* [Work instructions]:
After counting the lines below that hold the word "agent", reply with the count and nothing else.

Segment Start: Records for the task

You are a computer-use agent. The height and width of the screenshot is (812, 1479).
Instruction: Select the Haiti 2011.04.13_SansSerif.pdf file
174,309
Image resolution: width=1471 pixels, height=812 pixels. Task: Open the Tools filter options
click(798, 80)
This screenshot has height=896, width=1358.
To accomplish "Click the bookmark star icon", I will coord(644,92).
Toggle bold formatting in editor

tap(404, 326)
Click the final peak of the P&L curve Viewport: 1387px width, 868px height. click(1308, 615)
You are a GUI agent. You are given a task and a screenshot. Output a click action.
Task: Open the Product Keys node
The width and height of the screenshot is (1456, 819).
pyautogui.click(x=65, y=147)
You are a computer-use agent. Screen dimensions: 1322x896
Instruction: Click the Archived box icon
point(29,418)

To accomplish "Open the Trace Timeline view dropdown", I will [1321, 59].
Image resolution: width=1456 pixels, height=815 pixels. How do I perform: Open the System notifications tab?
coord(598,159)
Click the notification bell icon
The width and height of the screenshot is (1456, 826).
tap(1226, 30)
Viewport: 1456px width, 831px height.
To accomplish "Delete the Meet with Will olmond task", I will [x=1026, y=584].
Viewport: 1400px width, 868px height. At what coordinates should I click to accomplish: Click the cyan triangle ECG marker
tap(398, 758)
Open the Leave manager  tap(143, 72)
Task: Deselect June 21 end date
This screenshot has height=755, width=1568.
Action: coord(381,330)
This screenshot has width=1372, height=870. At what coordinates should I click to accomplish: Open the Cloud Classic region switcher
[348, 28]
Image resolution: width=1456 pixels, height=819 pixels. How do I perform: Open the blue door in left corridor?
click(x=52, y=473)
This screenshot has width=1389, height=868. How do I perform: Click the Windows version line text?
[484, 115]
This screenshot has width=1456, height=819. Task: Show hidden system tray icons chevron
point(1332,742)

Segment End: Records for the task

* [Answer below]:
3